Tomi Ahonen at Communities Dominate Brands has an interesting analysis on iPhone economics. It’s a substantial piece with a lot of good stats, and his key conclusion is:

… don’t invest in [app development] today … Put your creativity and investment into the real money opportunities, remember Pop Idol simple SMS votes earning half a billion dollars in USA this year alone …

He comes to this conclusion after observing that the vast majority of apps will lose money, while only a tiny handful generate significant revenue. Consequently, the logical response is for developers (and businesses) to instead focus their attentions on more lucrative opportunities. In other words, the only way to win is not to play the game.

While his numbers are sobering, they’re not all that surprising. Consider publishing — people have long known that the vast majority of authors slave away on projects that will never make any money, while a very few stars (think J.K. Rowling) make a killing. Whatever you call it — the long tail, the Pareto principle, the 80/20 rule — this simply appears to be the brutal truth of most media industries, from publishing to movies to music.

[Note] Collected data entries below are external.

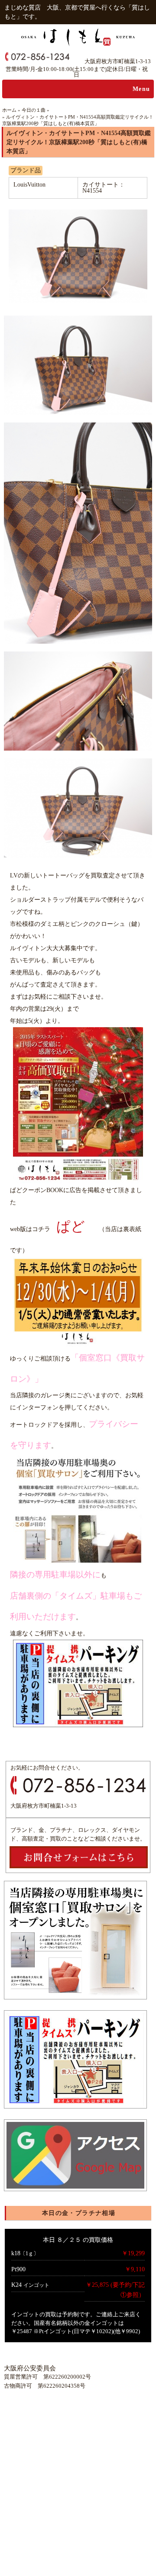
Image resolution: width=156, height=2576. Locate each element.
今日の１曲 (34, 110)
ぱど (70, 1226)
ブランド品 (25, 170)
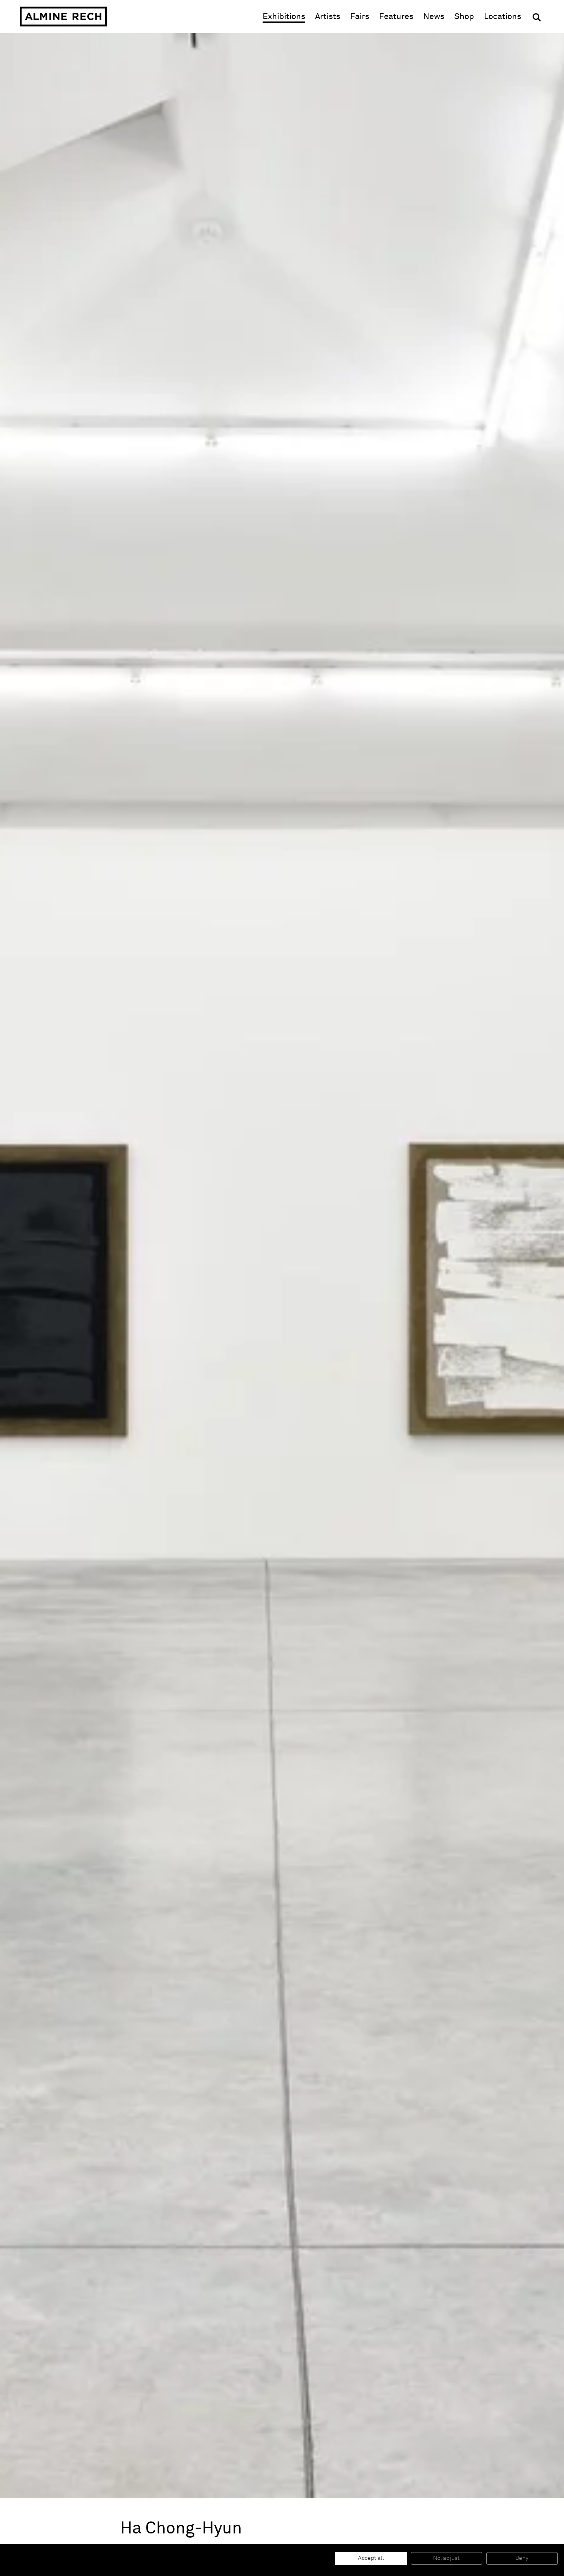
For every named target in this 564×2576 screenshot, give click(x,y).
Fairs (359, 16)
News (433, 16)
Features (396, 16)
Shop (464, 16)
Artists (327, 16)
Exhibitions (284, 16)
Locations (502, 16)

What I think he overlooks — or is bemoaning — is the important role the App store is playing in lowering the barriers to market entry for developers. He cites the big money opportunities as “SMS, MMS, and WAP” (seriously, WAP?). But, good luck trying to get a biz dev deal there. Only a few, really well-connected organizations are going to get those. When you compare the costs of hiring some kid out of college who can’t believe he’s actually getting paid to write apps to the cost of building the kind of highly skilled (and highly compensated!) sales force required to put these deals together, an app investment suddenly doesn’t look so bad.


Why industries are being overturned comes down to one simple fact – work that used to require years of training and a tremendous expense to accomplish can be done by someone in their basement. It is true in software development, in music, in books, etc.

While it may be difficult to be a superstar here, it does make it easier for creative people to actually make more money, since they can reproduce their work so easily.

I first heard about this new economy two years ago at an O’Reilly meeting. A class at Stanford was devoted to understanding how people choose apps. Breaking into small teams, they worked on developing apps that people would use. They discovered that you can learn what makes a winning app.

In 10 weeks, they had created apps with a possible yearly revenue of $10 million dollars. Some students left school to run the companies that created the best apps, which were bringing in close to $1 million.

The faster they could run their test cycle, the faster they could create a winning app.

The key is low barriers. This allows people to rapidly produce a variety of apps, with the focus then going to those with the best results. This way, instead of having to hit some grand slams in order to pay for overhead, a bunch of singles can give one a comfortable amount of money.